→ **Task to carry out**
Copy out each line of the material below that contains the word "This".

Word and element location data
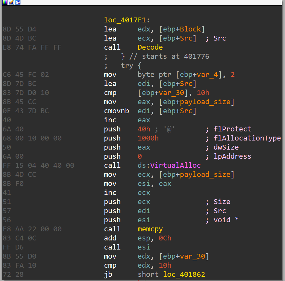Jump to the memcpy function
The width and height of the screenshot is (285, 281).
coord(150,229)
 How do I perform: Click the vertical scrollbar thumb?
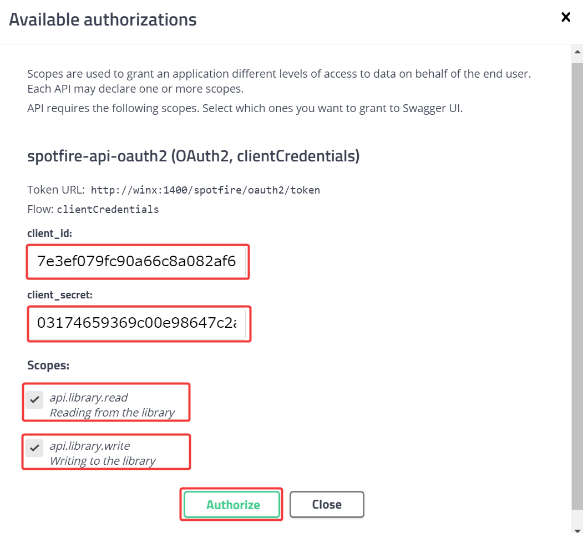coord(577,277)
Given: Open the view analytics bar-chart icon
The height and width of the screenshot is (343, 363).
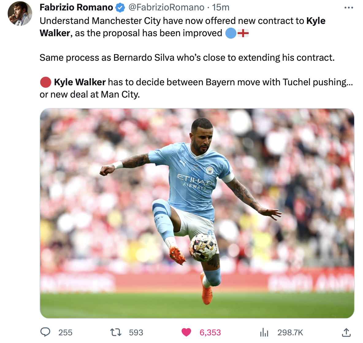Looking at the screenshot, I should point(264,332).
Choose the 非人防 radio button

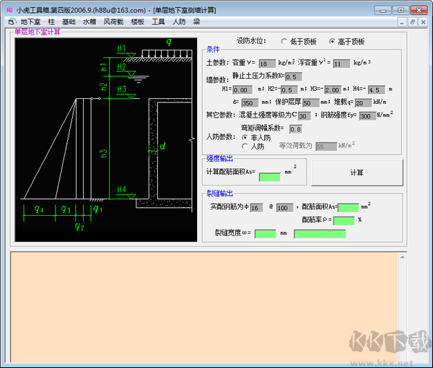click(245, 137)
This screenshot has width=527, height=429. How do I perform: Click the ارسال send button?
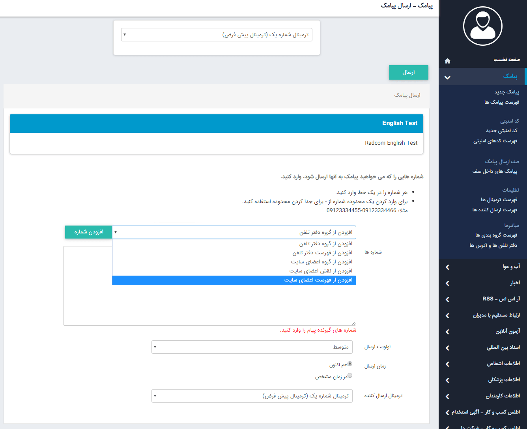click(408, 73)
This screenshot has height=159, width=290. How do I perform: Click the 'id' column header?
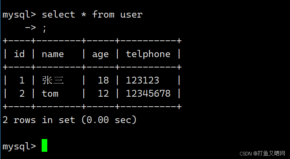point(19,54)
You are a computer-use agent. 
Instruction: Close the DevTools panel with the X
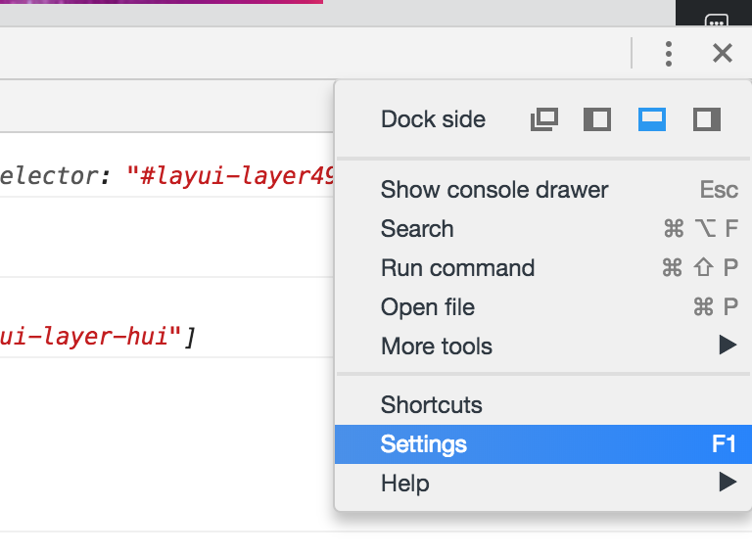click(723, 54)
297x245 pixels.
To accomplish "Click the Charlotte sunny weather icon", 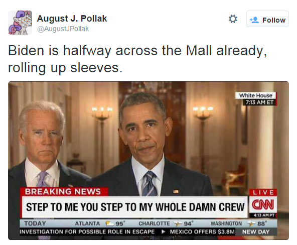I will [178, 223].
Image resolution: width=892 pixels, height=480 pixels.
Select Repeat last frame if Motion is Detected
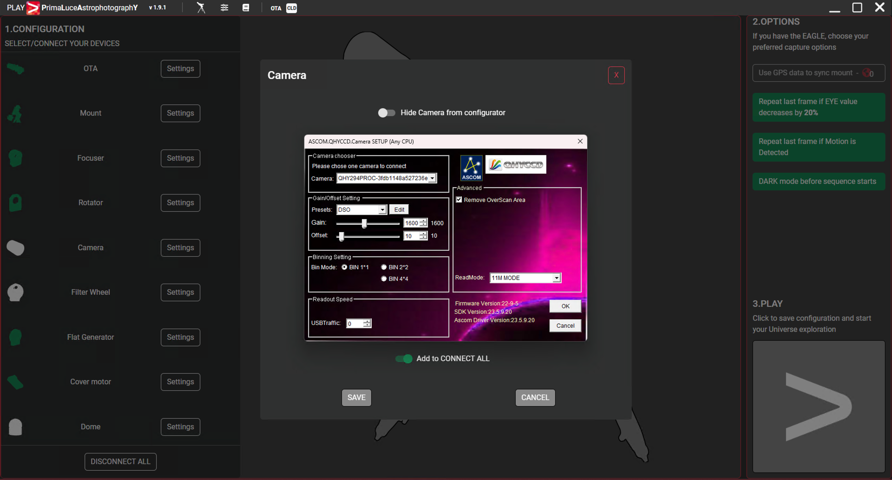(818, 147)
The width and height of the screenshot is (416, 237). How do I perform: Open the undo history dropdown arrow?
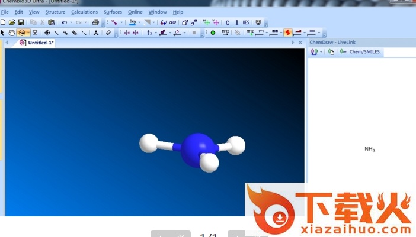[71, 22]
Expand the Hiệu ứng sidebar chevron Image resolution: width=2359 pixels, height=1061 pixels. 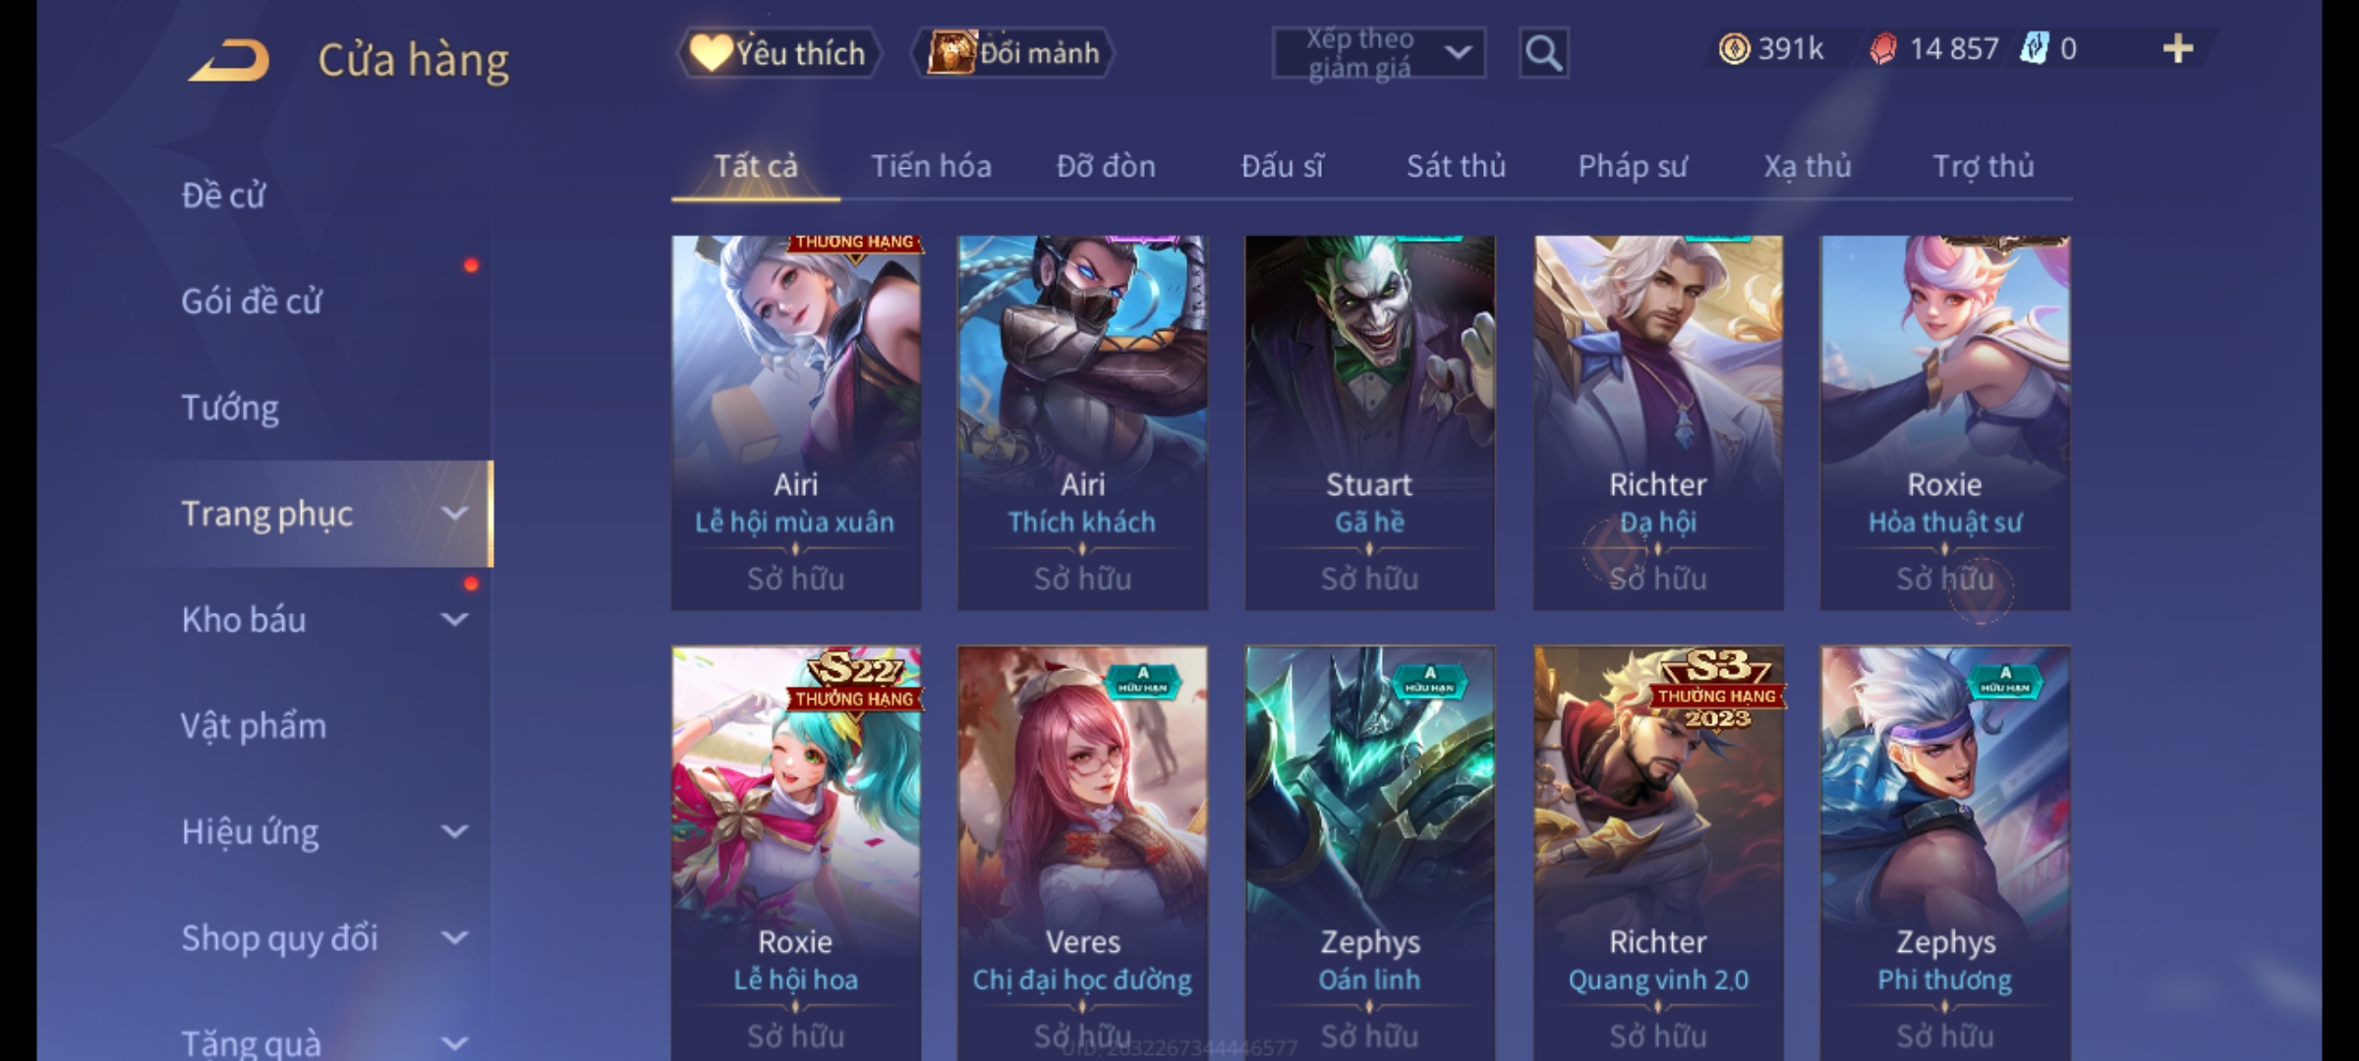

→ **Response to the exercise**
This screenshot has width=527, height=429. How do I perform: Click the ارسال send button?
This screenshot has height=159, width=290. How do I perform: Click the 'id' column header?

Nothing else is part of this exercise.